SHUSHA, Azerbaijan (Reuters) – Corpses of ethnic Armenian soldiers lined stretches of a mountain road in Nagorno-Karabakh on Friday as Russian peacekeepers in trucks and armoured personnel carriers moved in after a peace deal between Armenia and Azerbaijan.
Russia is deploying almost 2,000 troops along with tanks and other armour to secure a truce agreed this week after a six-week war over the ethnic Armenian enclave in Azerbaijan and surrounding areas in which Turkey-backed Azeri forces captured swathes of territory.
The scale of the destruction on Friday showed how desperate the fighting had become.
One Russian column, accompanied by Reuters reporters from the Armenian border, drove past around a hundred dead ethnic Armenian soldiers strewn by the roadside.
One soldier lay prostrate in the middle of the road as the convoy laboured up a hill.
Cars, pierced with shrapnel, and vans littered the roadside as well as a burnt out tank and other damaged military vehicles. Several bodies were slumped in what looked like a bullet-riddled military ambulance. One of the dead men’s legs was bandaged up, another dead man had a tourniquet.

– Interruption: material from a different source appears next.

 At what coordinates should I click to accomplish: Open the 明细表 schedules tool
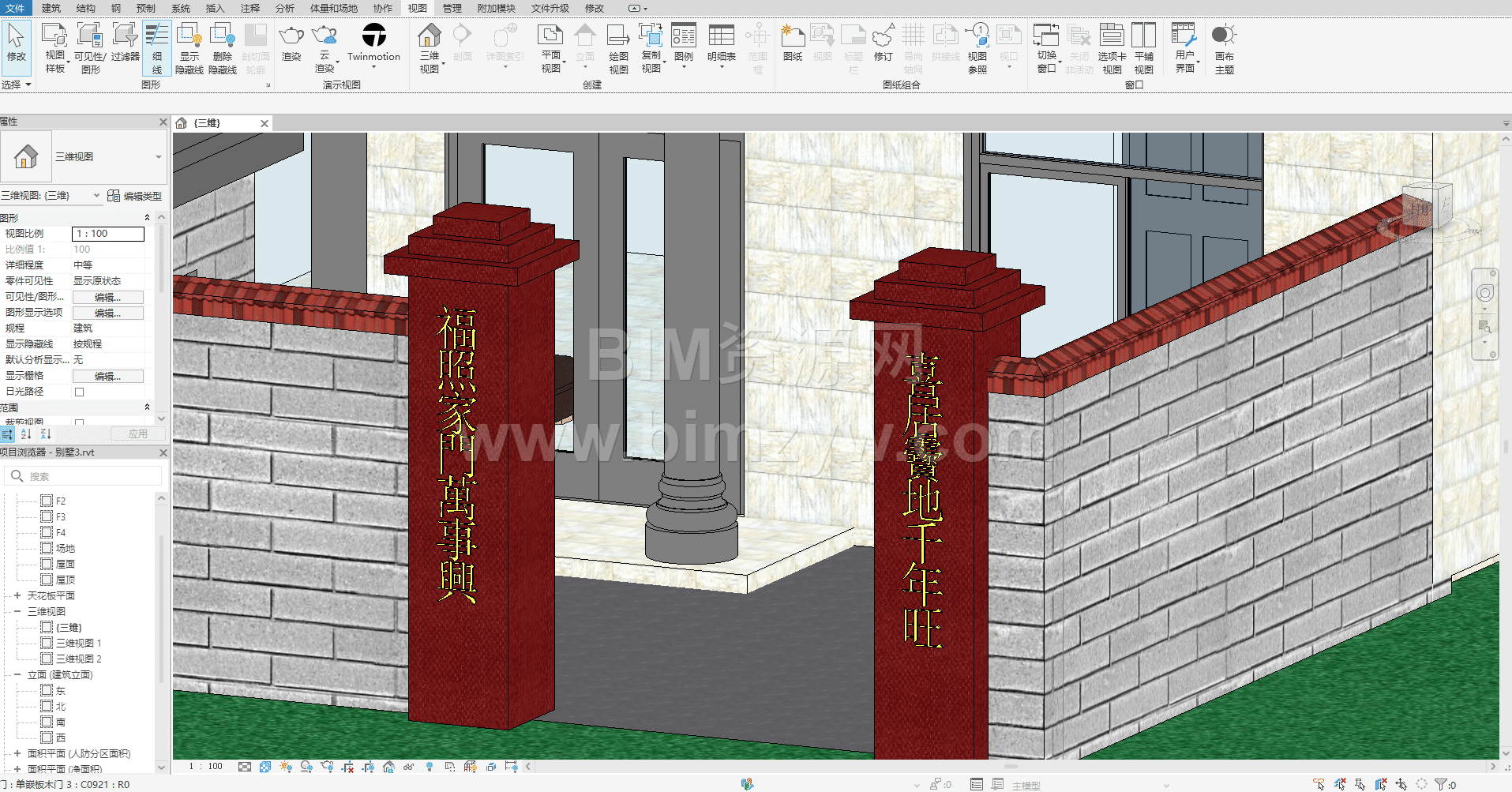coord(721,37)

Several roadside gravestones were damaged, and some of the bullet-riddled vehicles bore graffiti, including Swastikas and a reference to a bloody Soviet-era outbreak of ethnic violence against Armenians in then the Soviet republic of Azerbaijan.
It was not clear who had left the graffiti.

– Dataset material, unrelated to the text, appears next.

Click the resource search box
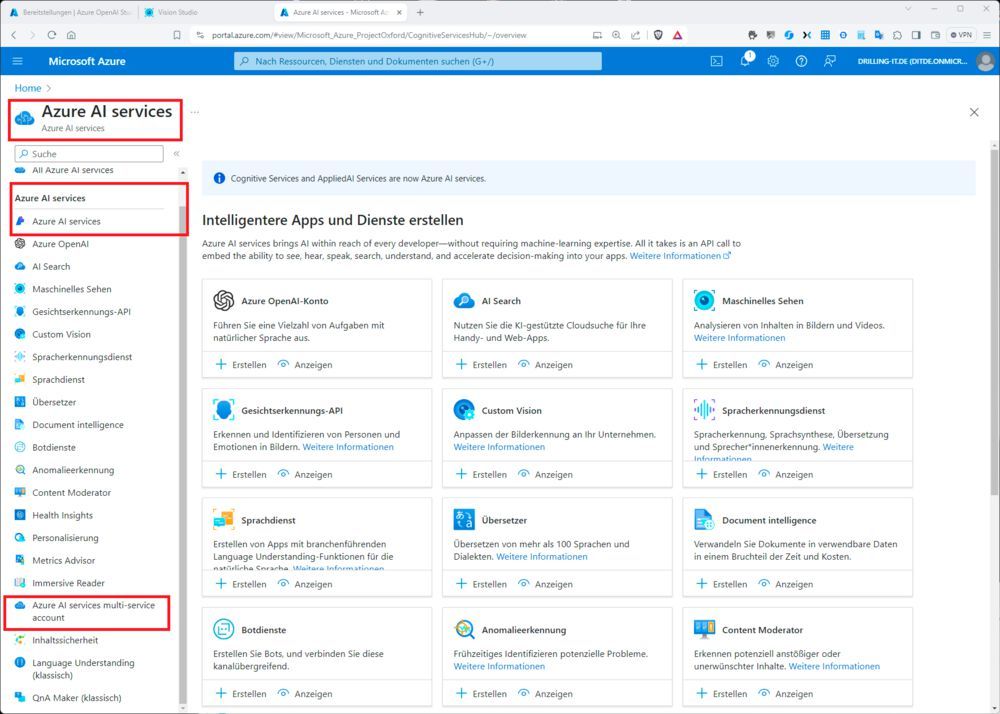 (420, 61)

In Lachin, closer to Armenia, a group of ethnic Armenian men who said they had fought for Nagorno-Karabakh defence forces raised their hands to greet the passing Russian convoy, but said they were not happy with the peace deal.

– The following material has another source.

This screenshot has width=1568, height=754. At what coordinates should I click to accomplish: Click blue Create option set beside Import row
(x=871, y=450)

One of them, Suren Zarakyan, 50, said he had moved to the Lachin region from Yerevan, the Armenian capital, in the 1990s after Armenians took the territory in the first war over Nagorno-Karabakh.
Married with two children, he said he had raised honey bees before the war but was not sure now whether the hives were on territory which under the terms of the peace deal would now be handed to Azerbaijan.
He said he felt shame when he heard about the truce agreement, which froze the Azeri territorial gains and paved the way for Moscow’s deployment of troops in the enclave.
“I expected more from Russia and sooner,” he said. “But Russia is interested in its bases and goals. It does not matter if it’s a base in Azerbaijan or in Armenia. It is interested in not letting the Turks here.”
He said he did not want to live side by side with Azeris, but that Azeri forces, with Turkey’s help, had been stronger and drones had played a crucial role.
“They did 90% of the work,” he lamented. An abandoned truck-mounted multiple rocket launcher system sat nearby.
“We were lying low and did not see anyone. But we were bombed, bombed, and bombed. In the night, in the morning, and during the day”.
More than 4,000 people were killed on both sides, including civilians, with 8,000 wounded and tens of thousands driven from their homes, Russian President Vladimir Putin said on Friday.
Near the town of Kalbajar, on a different road, ethnic Armenians could be seen leaving. Trucks full of household possessions jostled with heavily-laden cars and trucks to make their way to Armenia.